Fl flow generally against the current of the steel strip 4, the post-combustion means 5 are located in the furnace 1 upstream of the burners 3, that is to say they are located between an inlet E 3. The post-combustion air Apc is injected by the post-combustion means 5 according to a post-combustion air flow Apc dosed to ensure complete combustion without adding unnecessary air. Advantageously, the post-combustion air Apc is injected into an area of the enclosure in which the steel strip has a temperature that is too low to undergo the effects of oxidation caused by oxygen in the air. postcombustion Apc in excess. Alternatively, the afterburning air Apc can be injected from flue gas flues.

Recovery fumes F2, at least partially depolluted, are generated by the second combustion.

The recovery means 6 are intended to recover thermal energy from these recovery fumes F2, which are therefore derived from the first combustion and the second combustion. This improves the energy efficiency of the furnace 1.

The recovery means 6 comprise a rotating regenerator 7 associated with each heating zone Z1, Z2, Z3, and hence here three rotating regenerators 7. The role of these rotating regenerators 7 is to heat a predetermined flow of supply air 8 so as to provide a predetermined flow rate of preheated combustion air 9. The fact of using a preheated combustion air Ac makes it possible to significantly increase the efficiency of the first combustion by decreasing the amount of natural gas Gn required for that and, therefore, to increase the energy efficiency of the furnace of the invention 1.

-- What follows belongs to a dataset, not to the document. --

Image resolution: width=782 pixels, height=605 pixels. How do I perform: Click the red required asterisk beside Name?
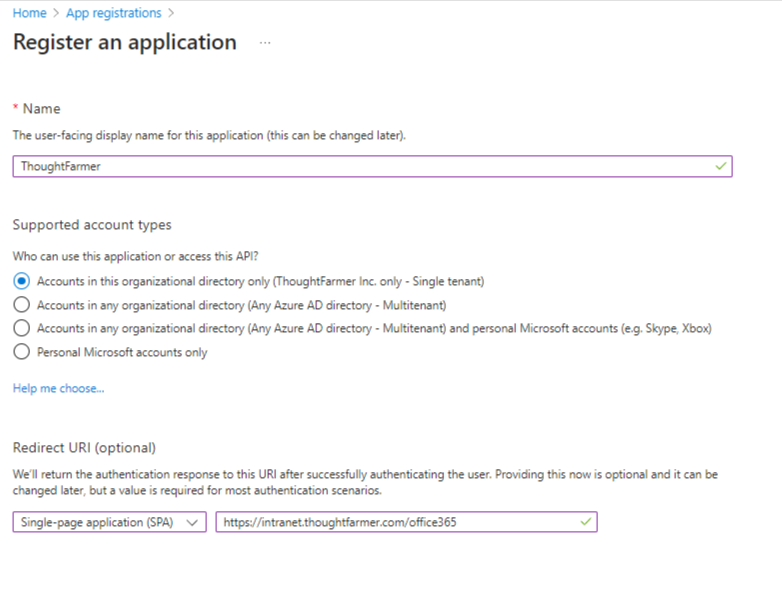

Each rotating regenerator 7 is adapted to receive a predetermined flow of recovery fumes 10 via a first pipe 11, to receive the predetermined flow of supply air 8 via a second pipe 12, to preheat this supply air Aa to provide to the burners 3 of the heating zone associated with the regenerator rotating 7 the predetermined flow of preheated combustion air 9 via a third pipe 14, and to exhaust exhaust fumes F3 via a fourth pipe 15.

Each rotating regenerator 7 is fed continuously by the predetermined flow of feed air 8 and by the predetermined flow rate of recovery fumes 10. Each rotating regenerator 7 comprises, in a manner known per se, rotating compartments which are placed in communication a first half of the time with the first pipe 11, which allows a warming of the interior of the regenerator 7, then a second half of the time with the second pipe 12, which allows to supply air supply Aa the rotating regenerator 7. The supply air Aa, which is never in contact with the recovery fumes, is thus preheated, which allows to provide the associated burner 7 the predetermined flow of preheated combustion air 9 .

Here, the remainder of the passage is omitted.